Paul mentioned an interesting detail: when using voice input to chat with AI, many technical terms (like LLM) might get transcribed as garbled text. But if you're using DeepSeek, it has strong error tolerance for typos and can generally understand your intent. The underlying reason relates to the model's training data and tokenizer design — DeepSeek has more thorough training on Chinese-language corpora and has built stronger semantic mapping capabilities for common speech recognition errors like pinyin approximations and visually similar character substitutions. In contrast, GPT and some other models perform weaker in this regard and might completely misunderstand user intent because of a single typo.

Three Core Principles

Ask when you don't understand: Don't pretend you get it and tell AI to proceed — the cost of rework later is much higher
Validate from the user's perspective: Have AI describe "what the user sees and clicks" rather than pure technical logic
Confirm terminology alignment: The same word might mean different things to you and AI — use specific file paths and directory structures to get on the same page

Token Costs Aren't Worth Worrying About

Many people worry that repeated follow-up questions waste tokens. Paul did the math: how many tokens could these conversations possibly use? A few cents, or even less than a cent.

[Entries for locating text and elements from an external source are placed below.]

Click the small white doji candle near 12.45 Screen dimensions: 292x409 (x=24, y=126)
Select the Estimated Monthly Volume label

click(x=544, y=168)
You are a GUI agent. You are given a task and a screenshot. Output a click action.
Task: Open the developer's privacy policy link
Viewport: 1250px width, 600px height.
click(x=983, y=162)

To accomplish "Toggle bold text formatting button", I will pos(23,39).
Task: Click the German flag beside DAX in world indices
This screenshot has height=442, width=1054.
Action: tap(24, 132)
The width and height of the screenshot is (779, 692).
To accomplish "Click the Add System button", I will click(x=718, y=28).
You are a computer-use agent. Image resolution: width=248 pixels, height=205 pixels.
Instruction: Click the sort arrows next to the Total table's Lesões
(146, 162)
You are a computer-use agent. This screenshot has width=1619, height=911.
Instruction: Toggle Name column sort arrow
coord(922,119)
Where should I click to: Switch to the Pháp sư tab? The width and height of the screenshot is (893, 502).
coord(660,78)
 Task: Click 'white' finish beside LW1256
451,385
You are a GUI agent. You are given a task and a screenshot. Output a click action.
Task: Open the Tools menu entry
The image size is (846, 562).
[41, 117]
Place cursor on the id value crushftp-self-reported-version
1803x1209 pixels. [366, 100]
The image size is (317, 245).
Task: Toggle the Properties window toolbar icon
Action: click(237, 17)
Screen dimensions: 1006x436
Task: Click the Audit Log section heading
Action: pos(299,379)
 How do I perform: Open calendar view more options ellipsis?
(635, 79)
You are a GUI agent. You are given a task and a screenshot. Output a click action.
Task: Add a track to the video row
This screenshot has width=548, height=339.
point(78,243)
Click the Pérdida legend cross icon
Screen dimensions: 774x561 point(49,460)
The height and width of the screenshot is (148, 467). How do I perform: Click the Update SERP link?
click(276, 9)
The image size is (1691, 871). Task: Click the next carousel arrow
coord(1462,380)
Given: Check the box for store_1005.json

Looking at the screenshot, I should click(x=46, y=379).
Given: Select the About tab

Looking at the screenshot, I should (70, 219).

Tokens are the basic billing unit for large language models — roughly 1.5-2 tokens per Chinese character. Taking DeepSeek as an example, its API pricing is approximately 1 RMB per million input tokens (even lower at 0.1 RMB with cache hits), and about 2 RMB per million output tokens. A round of follow-up dialogue containing a few hundred characters typically consumes 1,000-3,000 tokens total, costing less than one cent. In contrast, if unclear communication leads AI to generate an incorrect code solution, developers might spend hours debugging and rolling back code — the time cost far exceeds a few cents in token fees. This is why the ROI of "ask clearly before starting" is far higher than "saving tokens."

Conclusion

This case perfectly demonstrates the value of the "human" in Vibe Coding: you don't need to understand every line of code, but you need to be able to judge from a business logic perspective whether a solution is sound and complete. Paul didn't understand the specific code implementation, but he knew that "if the dialogue changes, the guidance information can't be lost" — that's the power of domain knowledge.

The essence of collaborating with AI isn't about understanding technology — it's about understanding requirements, understanding logic, and daring to ask follow-up questions. Once the communication is clear and you have a solid grasp of the plan, AI can do reliable work.